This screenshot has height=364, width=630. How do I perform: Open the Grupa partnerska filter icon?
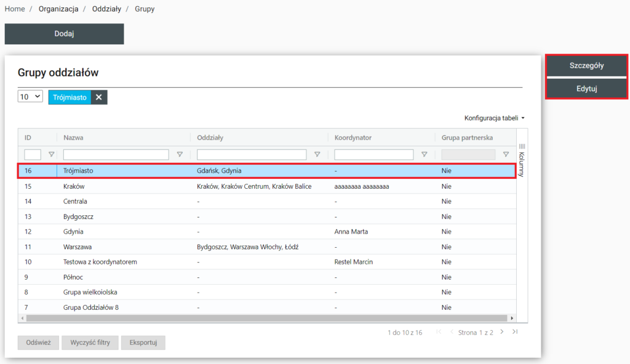point(506,154)
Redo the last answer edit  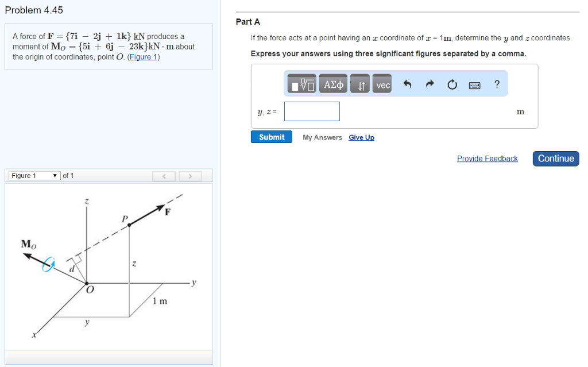pyautogui.click(x=430, y=84)
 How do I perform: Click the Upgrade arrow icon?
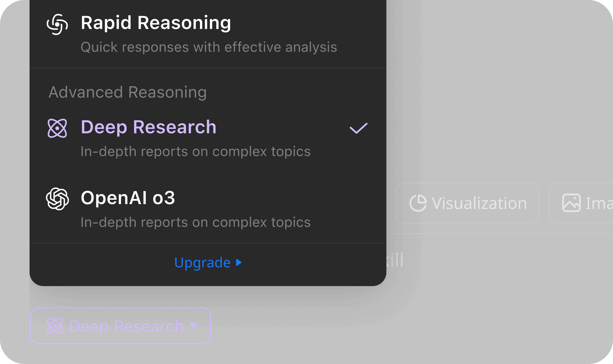point(239,263)
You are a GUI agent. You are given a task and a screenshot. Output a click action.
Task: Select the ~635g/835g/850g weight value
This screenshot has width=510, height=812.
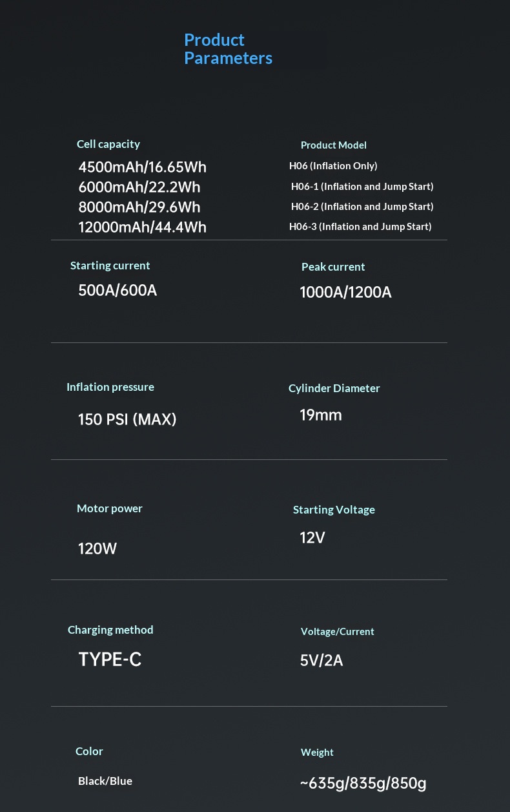[x=363, y=784]
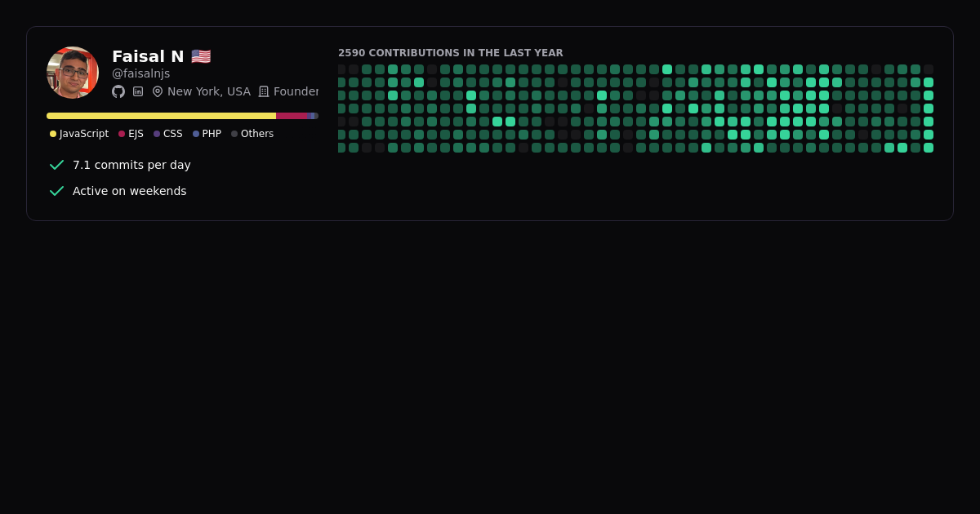Click the checkmark beside 7.1 commits per day
Screen dimensions: 980x514
[x=56, y=165]
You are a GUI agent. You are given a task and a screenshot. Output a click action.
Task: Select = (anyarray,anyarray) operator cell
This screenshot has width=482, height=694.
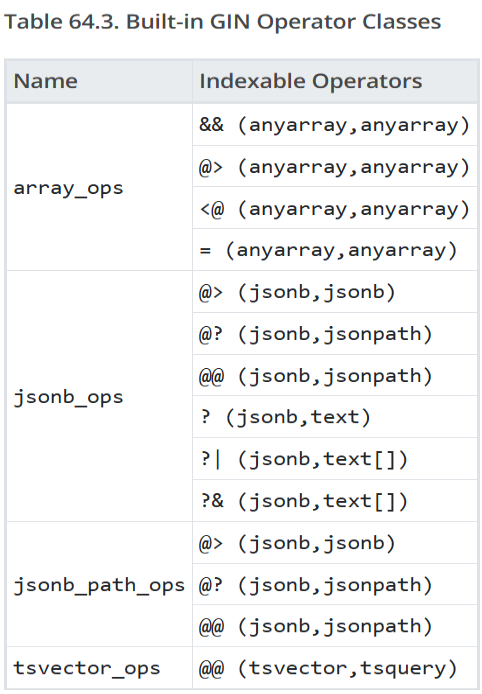328,251
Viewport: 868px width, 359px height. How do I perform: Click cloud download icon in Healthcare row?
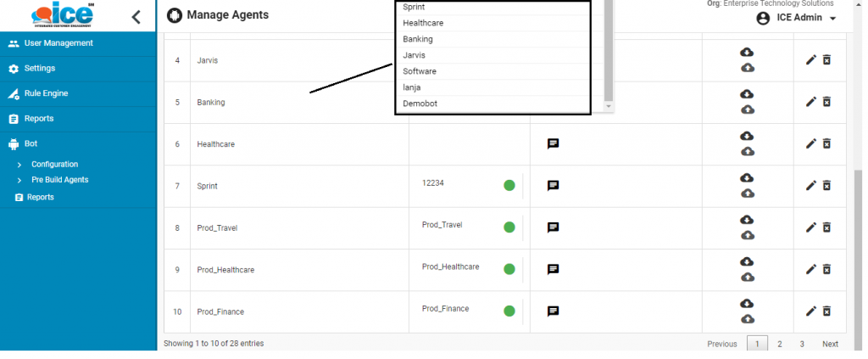point(747,136)
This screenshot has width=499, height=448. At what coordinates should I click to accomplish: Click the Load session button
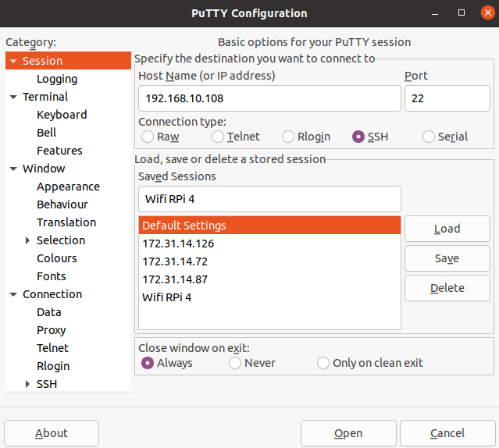tap(447, 229)
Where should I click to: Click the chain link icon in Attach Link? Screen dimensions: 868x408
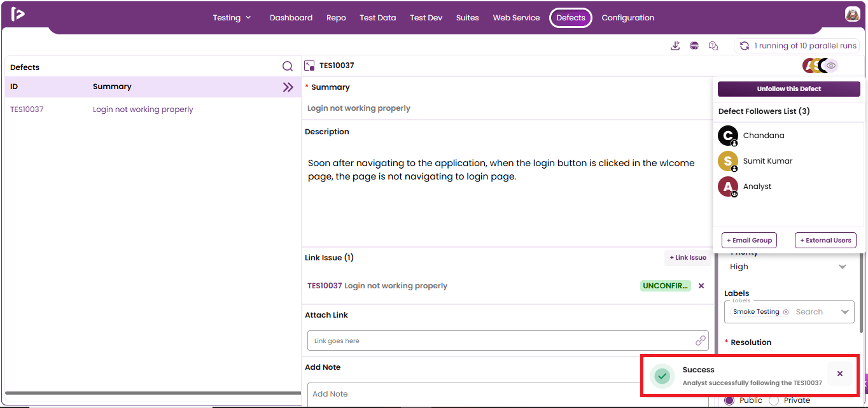pos(701,341)
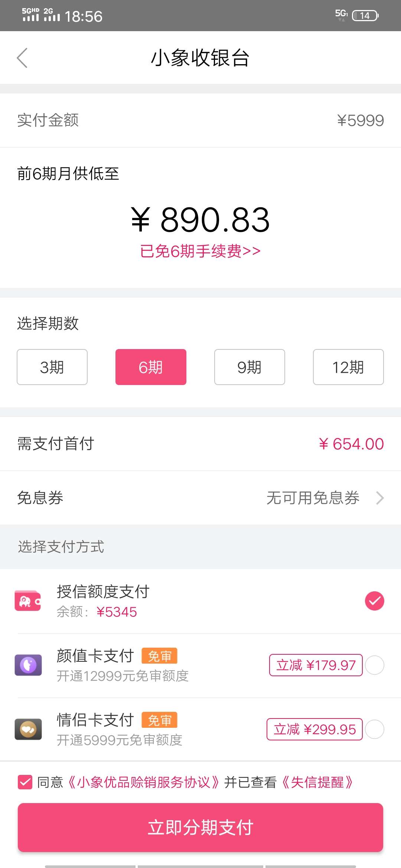Choose the 3期 installment option
Viewport: 401px width, 868px height.
coord(52,367)
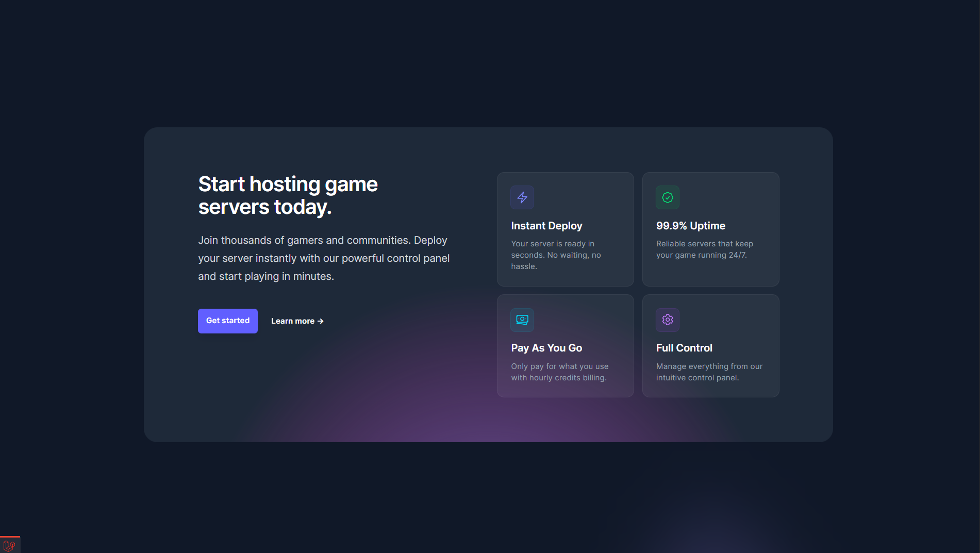Click the 'Start hosting game servers today' heading

288,195

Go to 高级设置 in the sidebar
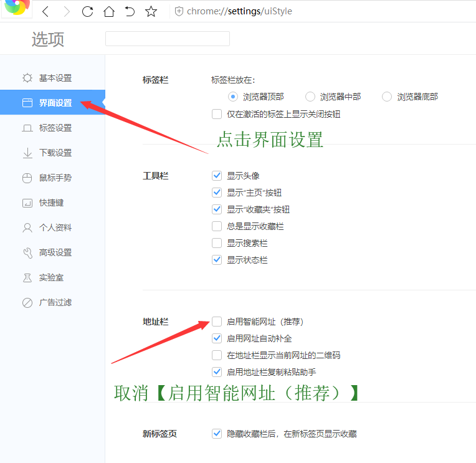pos(55,252)
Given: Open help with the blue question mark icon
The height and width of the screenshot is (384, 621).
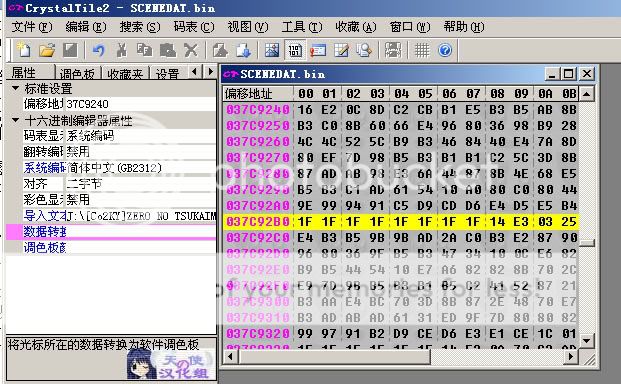Looking at the screenshot, I should coord(445,50).
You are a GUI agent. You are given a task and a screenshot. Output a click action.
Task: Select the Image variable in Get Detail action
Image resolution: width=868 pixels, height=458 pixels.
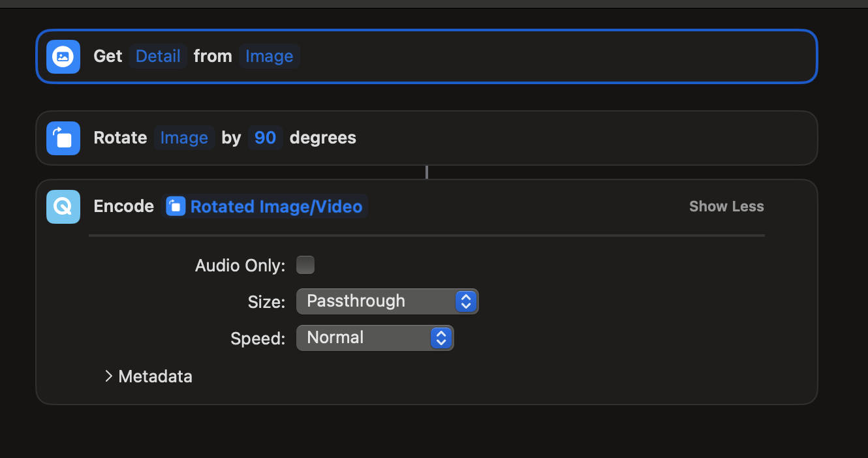tap(269, 57)
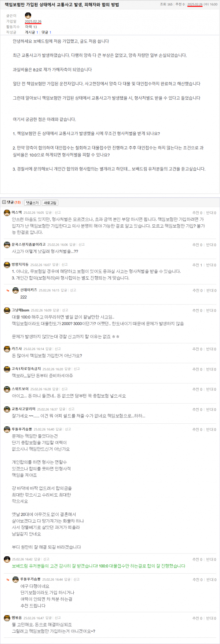Click the 새로고침 refresh button
The width and height of the screenshot is (220, 644).
[x=50, y=203]
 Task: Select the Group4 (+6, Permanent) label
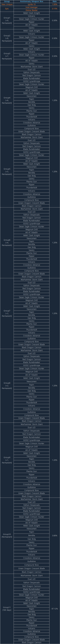[x=7, y=100]
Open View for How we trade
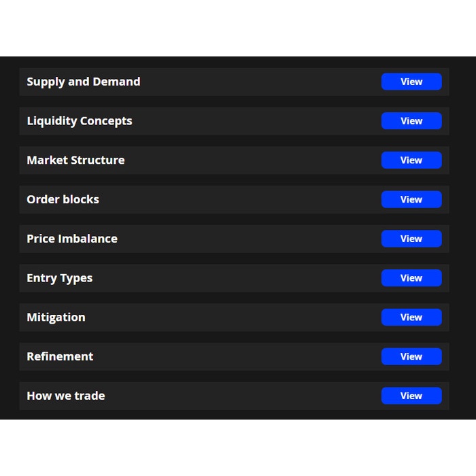The image size is (476, 476). [411, 396]
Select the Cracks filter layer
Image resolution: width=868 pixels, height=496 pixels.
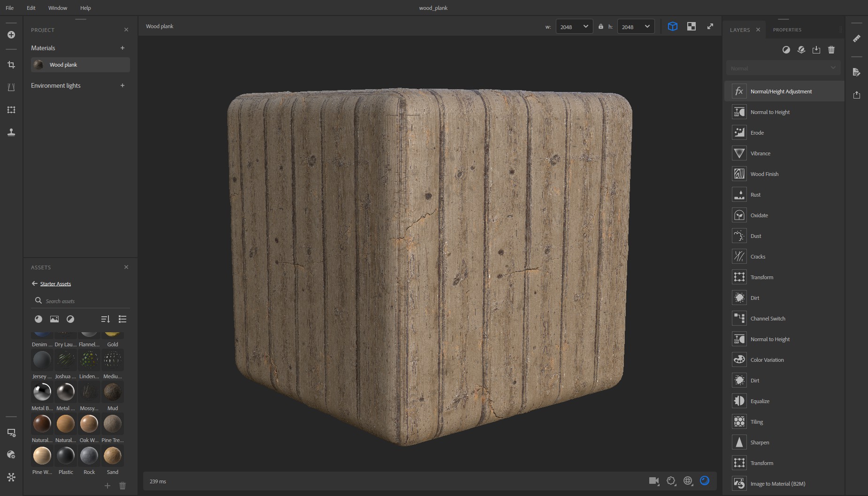pos(757,257)
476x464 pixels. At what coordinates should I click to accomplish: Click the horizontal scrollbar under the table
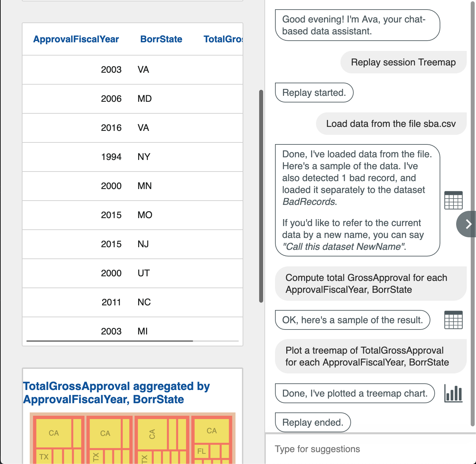tap(109, 340)
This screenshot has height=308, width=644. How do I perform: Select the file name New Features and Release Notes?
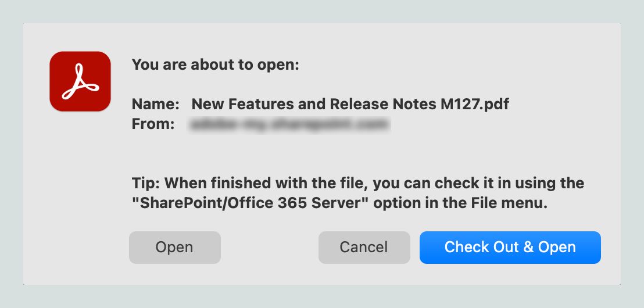pyautogui.click(x=350, y=105)
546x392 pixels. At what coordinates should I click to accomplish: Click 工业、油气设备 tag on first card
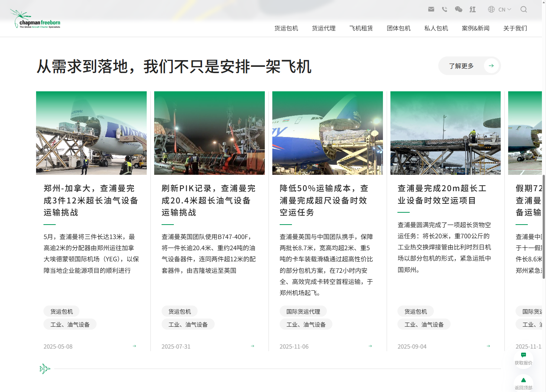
·····
Assignment
An exact copy of the lines from the one with "Given: Open help" through the end of the entries above, both included, is the whole answer. It contains no pictures.

Written solution
Given: Open help with the blue question mark icon
The height and width of the screenshot is (384, 621).
Looking at the screenshot, I should coord(445,50).
You are a GUI agent. You are given a task and a screenshot. Output a click action.
Task: Select the Image variable in Get Detail action
Image resolution: width=868 pixels, height=458 pixels.
tap(269, 57)
Click the 새로고침 refresh button
The width and height of the screenshot is (220, 644).
[x=50, y=203]
 Task: Select the Group4 (+6, Permanent) label
[x=7, y=100]
Open View for How we trade
The image size is (476, 476). [411, 396]
Select the Cracks filter layer
Image resolution: width=868 pixels, height=496 pixels.
pos(757,257)
476x464 pixels. At what coordinates should I click to accomplish: Click the horizontal scrollbar under the table
tap(109, 340)
This screenshot has height=308, width=644. How do I perform: Select the file name New Features and Release Notes?
pyautogui.click(x=350, y=105)
546x392 pixels. At what coordinates should I click to accomplish: Click 工业、油气设备 tag on first card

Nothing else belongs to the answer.